** begin Material **
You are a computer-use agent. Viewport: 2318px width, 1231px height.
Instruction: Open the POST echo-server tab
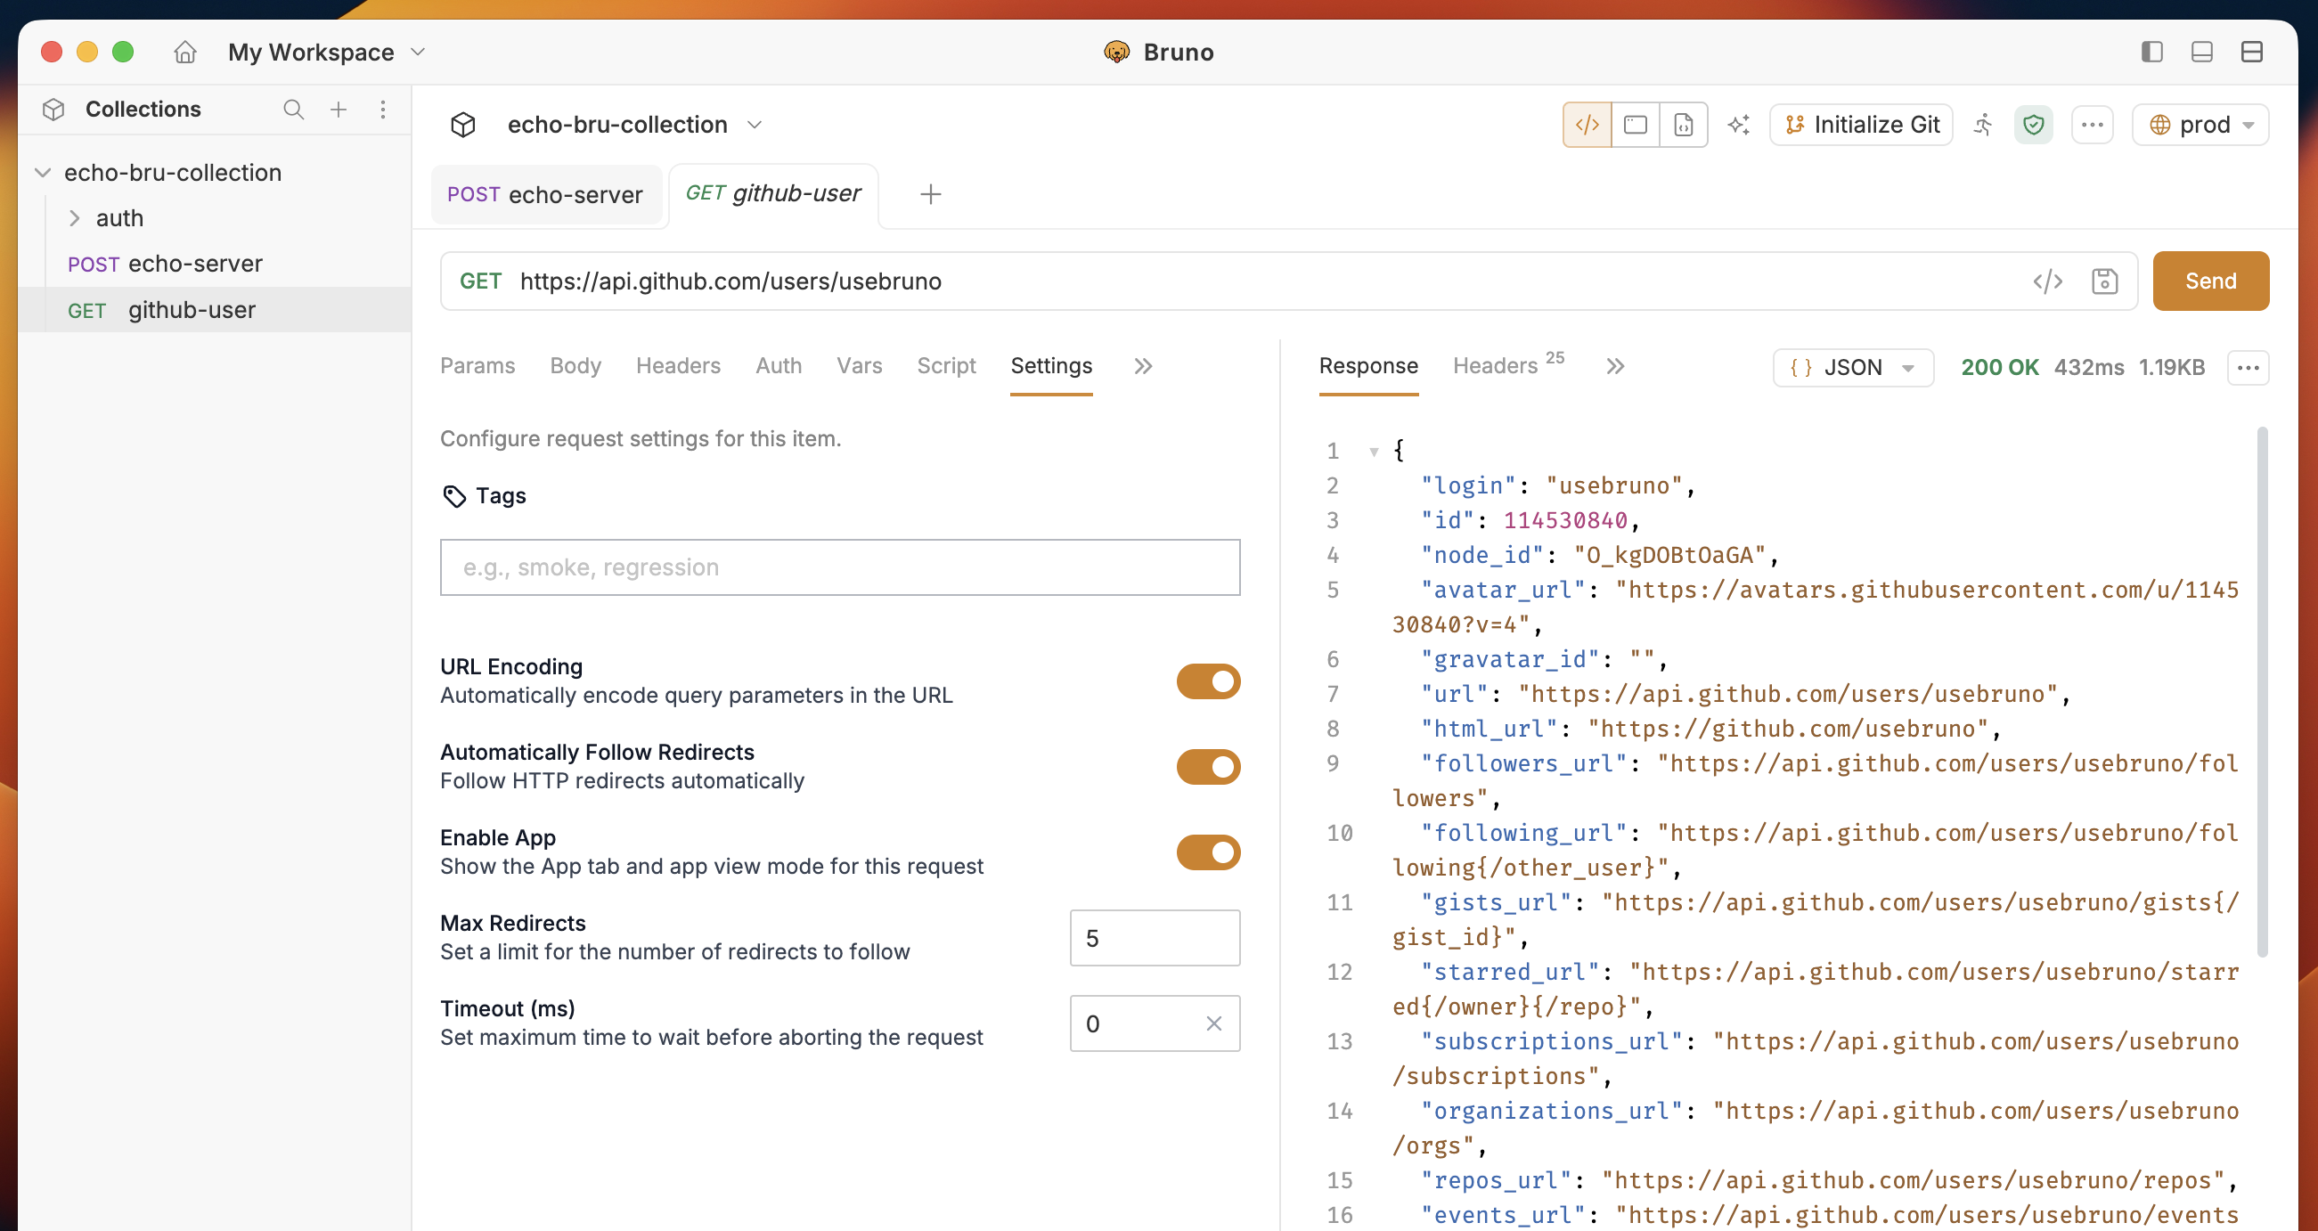pyautogui.click(x=545, y=194)
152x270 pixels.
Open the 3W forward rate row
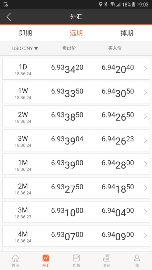[76, 140]
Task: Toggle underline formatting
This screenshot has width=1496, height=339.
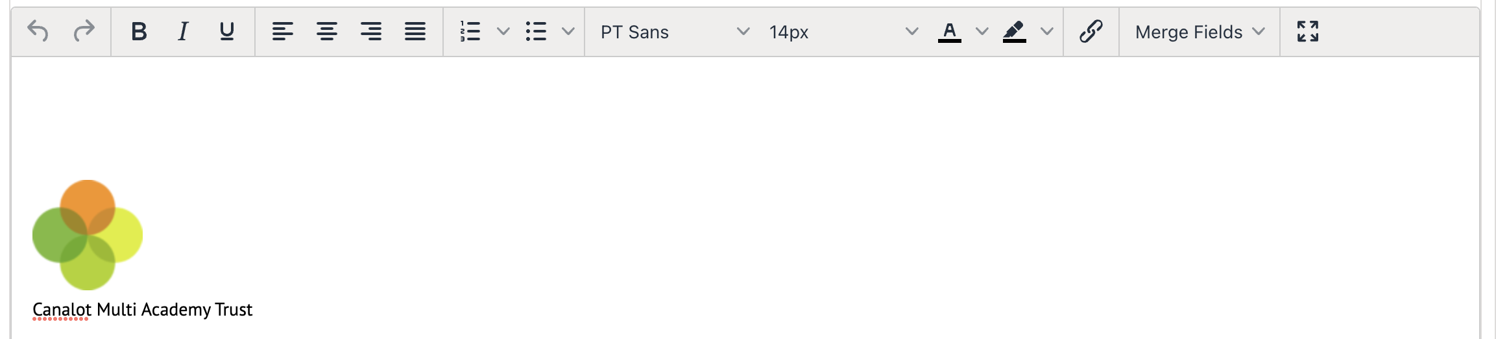Action: 226,31
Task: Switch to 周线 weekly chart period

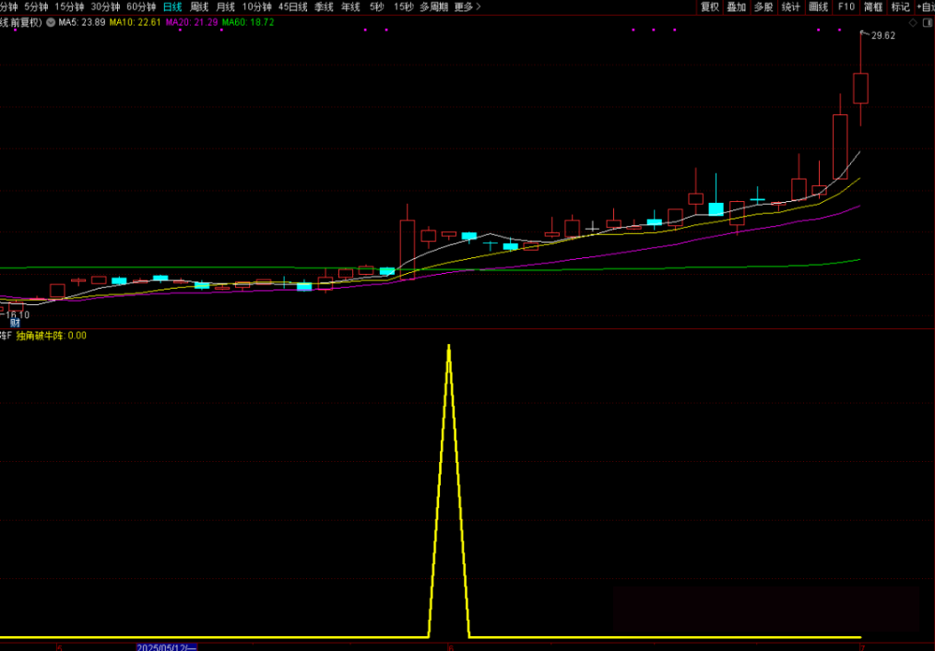Action: coord(199,6)
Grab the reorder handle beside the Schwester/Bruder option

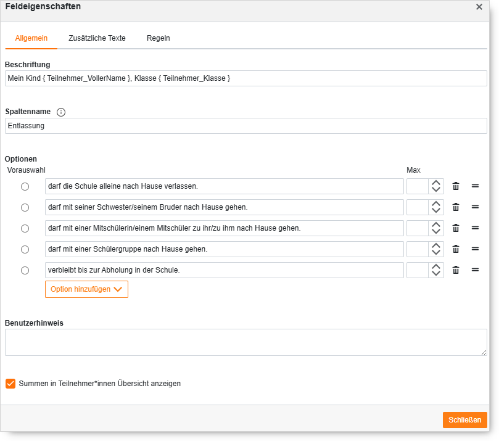click(473, 207)
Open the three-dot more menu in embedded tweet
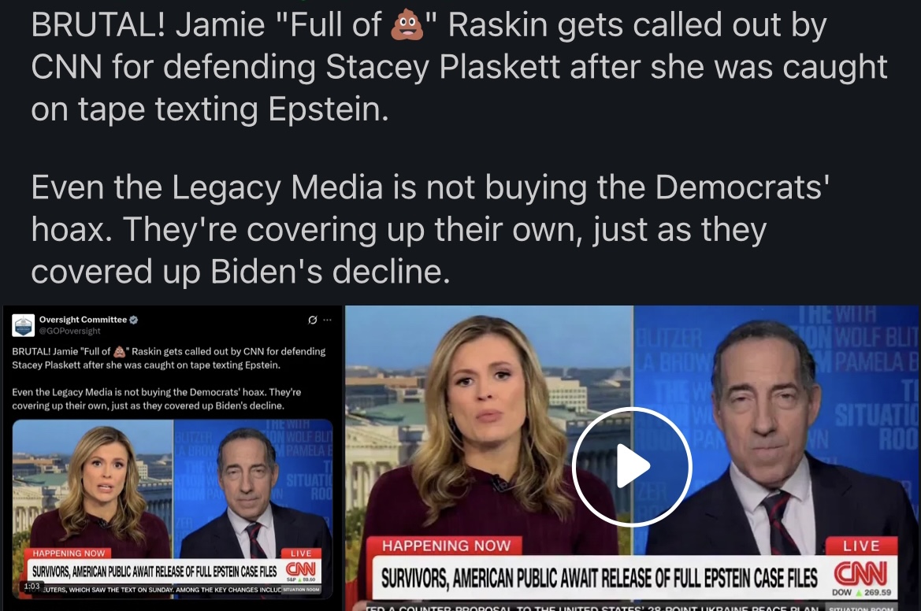This screenshot has width=921, height=611. [x=327, y=320]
** end Material **
=== Task goal ===
Set down these lines word for word, leaving out the pictures.

=== Task solution ===
You are a computer-use agent. Viewport: 2318px width, 1231px height.
Instruction: Open the POST echo-server tab
pyautogui.click(x=545, y=194)
152x270 pixels.
Open the 3W forward rate row
[76, 140]
Task: Toggle underline formatting
This screenshot has width=1496, height=339.
Action: 226,31
Task: Switch to 周线 weekly chart period

Action: coord(199,6)
Grab the reorder handle beside the Schwester/Bruder option

click(473, 207)
Open the three-dot more menu in embedded tweet
This screenshot has width=921, height=611. [x=327, y=320]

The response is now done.